There were five of us having dinner at The Earle in Ann Arbor, all five I guess are “foodies,” but only four of us are really in to wine, the fifth will enjoy a glass of what we were having, but not to our extent.  He also thought that we were all high-maintenance about the way we would ask questions about the dishes, not to mention the one person that had to keep requesting to have bottles of wine accompany the dessert choices.  The dessert of choice was as there were five orders of coffee and three orders of Chocolate Chambord Mousse made with whipped egg whites folded into melted chocolate, raspberry juice, Chambord, and whipped cream, finished with shaved Callebaut Belgian chocolate and a raspberry.  The Caller’s wife asked me to select a Port wine to go with the dessert she was sharing with The Caller.  I went with a fine safe selection of Fonseca 20-Year-Old Tawny Port NV from Fonseca Guimaraens.  Fonseca is a well-regarded Port house with three vineyard estates in the Douro region and the make the gamut of Port offerings from Reserve Ruby to Vintage Ports.
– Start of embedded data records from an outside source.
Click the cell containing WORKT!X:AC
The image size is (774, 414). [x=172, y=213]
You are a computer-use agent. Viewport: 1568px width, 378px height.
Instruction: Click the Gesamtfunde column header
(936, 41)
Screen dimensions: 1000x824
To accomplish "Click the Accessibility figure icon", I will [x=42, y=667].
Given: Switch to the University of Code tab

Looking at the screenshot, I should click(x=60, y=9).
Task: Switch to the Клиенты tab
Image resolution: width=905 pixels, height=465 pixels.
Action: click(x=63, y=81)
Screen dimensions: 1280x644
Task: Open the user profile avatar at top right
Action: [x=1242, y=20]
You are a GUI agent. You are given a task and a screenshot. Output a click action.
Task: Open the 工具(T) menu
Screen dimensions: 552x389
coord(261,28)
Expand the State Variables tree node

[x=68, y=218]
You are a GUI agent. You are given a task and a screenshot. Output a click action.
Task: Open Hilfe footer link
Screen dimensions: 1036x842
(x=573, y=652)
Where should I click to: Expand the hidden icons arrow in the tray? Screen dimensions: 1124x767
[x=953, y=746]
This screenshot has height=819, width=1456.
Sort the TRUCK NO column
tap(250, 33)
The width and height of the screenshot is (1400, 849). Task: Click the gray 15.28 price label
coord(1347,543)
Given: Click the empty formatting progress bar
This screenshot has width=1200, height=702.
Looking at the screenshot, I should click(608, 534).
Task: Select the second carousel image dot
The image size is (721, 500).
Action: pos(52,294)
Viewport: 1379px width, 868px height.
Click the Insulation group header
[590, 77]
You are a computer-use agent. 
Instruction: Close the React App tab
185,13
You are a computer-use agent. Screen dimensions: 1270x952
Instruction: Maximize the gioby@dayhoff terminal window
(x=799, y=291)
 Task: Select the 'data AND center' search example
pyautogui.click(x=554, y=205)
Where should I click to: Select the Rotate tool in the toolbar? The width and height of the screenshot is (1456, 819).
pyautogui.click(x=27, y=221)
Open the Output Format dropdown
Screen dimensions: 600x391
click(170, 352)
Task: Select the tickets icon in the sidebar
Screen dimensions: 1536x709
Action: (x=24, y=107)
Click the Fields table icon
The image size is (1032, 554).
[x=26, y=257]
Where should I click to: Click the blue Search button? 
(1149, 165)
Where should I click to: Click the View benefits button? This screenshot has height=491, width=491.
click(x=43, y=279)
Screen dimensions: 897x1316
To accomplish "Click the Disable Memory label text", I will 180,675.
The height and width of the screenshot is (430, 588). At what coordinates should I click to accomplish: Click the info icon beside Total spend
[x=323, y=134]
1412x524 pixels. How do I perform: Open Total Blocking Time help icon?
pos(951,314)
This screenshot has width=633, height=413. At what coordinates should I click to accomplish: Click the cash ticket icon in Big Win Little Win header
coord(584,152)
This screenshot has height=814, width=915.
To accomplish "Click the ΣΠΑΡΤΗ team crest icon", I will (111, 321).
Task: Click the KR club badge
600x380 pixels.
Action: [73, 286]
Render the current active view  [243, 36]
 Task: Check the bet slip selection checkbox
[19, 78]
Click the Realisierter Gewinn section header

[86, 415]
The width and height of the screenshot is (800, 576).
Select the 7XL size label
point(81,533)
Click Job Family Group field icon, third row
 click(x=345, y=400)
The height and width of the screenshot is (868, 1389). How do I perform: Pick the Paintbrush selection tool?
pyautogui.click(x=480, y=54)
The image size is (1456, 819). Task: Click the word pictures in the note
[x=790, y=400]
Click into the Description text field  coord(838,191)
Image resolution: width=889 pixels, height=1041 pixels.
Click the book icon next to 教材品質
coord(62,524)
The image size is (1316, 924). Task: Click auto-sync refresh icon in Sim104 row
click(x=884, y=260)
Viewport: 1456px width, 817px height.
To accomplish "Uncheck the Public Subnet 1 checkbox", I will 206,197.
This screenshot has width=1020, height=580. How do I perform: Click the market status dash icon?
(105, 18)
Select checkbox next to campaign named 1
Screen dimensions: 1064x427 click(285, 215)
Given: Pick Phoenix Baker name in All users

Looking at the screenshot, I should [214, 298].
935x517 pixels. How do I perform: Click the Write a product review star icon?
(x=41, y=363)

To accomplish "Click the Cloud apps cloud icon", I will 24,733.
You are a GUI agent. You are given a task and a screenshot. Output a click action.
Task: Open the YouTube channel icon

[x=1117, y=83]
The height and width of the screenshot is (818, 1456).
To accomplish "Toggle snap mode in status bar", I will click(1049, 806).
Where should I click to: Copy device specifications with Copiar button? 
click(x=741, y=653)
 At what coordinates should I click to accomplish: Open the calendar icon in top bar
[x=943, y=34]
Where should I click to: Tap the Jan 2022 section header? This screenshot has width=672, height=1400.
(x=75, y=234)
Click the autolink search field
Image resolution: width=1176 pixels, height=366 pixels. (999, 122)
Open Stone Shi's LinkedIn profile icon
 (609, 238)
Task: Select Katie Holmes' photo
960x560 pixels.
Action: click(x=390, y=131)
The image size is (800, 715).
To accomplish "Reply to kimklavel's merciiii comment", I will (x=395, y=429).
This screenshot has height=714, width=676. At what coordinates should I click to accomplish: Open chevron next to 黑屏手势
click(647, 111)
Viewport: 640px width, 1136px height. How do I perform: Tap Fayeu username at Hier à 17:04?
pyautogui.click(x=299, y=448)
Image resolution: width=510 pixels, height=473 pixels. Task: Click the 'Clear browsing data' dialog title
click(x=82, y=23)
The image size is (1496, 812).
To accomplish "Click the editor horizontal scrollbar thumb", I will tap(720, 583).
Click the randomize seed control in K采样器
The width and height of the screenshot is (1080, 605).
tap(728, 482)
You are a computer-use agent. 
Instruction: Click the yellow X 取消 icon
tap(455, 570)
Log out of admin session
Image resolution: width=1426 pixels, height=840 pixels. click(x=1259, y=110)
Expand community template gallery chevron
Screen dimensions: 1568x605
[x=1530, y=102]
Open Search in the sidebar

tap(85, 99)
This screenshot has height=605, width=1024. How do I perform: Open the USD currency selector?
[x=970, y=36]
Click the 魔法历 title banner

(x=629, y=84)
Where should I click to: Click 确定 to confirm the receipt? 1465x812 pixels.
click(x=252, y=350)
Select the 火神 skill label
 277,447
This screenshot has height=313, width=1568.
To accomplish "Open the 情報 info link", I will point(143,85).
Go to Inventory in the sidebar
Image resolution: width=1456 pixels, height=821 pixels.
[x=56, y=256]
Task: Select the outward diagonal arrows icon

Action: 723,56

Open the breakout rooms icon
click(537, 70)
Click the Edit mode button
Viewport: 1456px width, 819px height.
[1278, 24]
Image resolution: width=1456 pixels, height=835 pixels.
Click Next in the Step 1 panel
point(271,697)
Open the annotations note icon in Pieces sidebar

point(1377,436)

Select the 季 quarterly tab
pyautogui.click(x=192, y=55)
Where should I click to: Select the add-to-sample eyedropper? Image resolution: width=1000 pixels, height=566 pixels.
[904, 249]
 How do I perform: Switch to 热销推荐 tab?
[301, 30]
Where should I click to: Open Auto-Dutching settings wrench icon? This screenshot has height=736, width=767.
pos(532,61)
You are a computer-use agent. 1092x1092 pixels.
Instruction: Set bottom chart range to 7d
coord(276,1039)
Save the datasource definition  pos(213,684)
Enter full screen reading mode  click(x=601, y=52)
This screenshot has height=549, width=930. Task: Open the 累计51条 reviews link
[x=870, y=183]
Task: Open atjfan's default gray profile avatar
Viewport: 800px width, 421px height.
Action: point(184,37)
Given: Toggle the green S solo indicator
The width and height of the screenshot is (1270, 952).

Fonseca was founded in1815 by the Fonseca and Monteiro families, with the Guimaraens family taking over in the second half of the 19th Century.  In 1949, the company was bought by Taylor, Fladgate & Yeatman, which had loaned Fonseca considerable sums since the outbreak of war in 1939.  Despite the change of ownership, the house is run as a separate entity and the Guimaraens family still have key positions to this day.  There are roughly eighty grape varietals sanctioned in the production of Port, and some are truly lost both in name and in the vineyards over the centuries.  After twenty years, the wine has lost its deep red color and developed the “tawny” amber color, and the wine offers notes of ripe mature fruit, butterscotch, caramel, roasted nuts, and orange rind.  On the palate there are tones of rich, complex mellow fruit blended with toffee, caramel, butterscotch, and spiced oranges, with oak tones, ending with a long-count finish of fruit and roasted almonds.

The Caller had a glass of Chateau Guiraud Petit Guiraud Sauternes 2017, the second label of Chateau Guiraud and is made from younger vines.  The estate has eighty-five hectares planted with Semillon and Sauvignon with vines that average about thirty-five years of age on a soil of sandy and clay gravels, over red clay, limestone, and fossilized oyster beds; perfectly conducive for the spread of Botrytis Cinerea, or the Noble Rot that has made Sauterne wines immortal.  The estate was originally the Noble House of Bayle and bought by Pierre Guiraud in 1766, and stayed in the family until the 1980’s when it was bought by a group of like-minded friends.  The wine is a blend of sixty-five percent Semillon and thirty-five percent Sauvignon Blanc.  Only grapes that have been affected by the Noble Rot are picked by hand and fermented plot by plot in new oak barrels.  My notes for the Premier Cru is that once the level of sweetness is achieved it is aged for about twenty-four months in oak, before bottling (thought I am sure that the Petit Guiraud has a shorter maturation time).  This youthful wine had a beautiful pale golden color and offered notes of peaches, tropical fruits, white florals, and nuts.  On the palate there were tones of white peaches, honey-imbued fruits, fine acidity and a nice medium count finish of the honeyed-fruit and terroir.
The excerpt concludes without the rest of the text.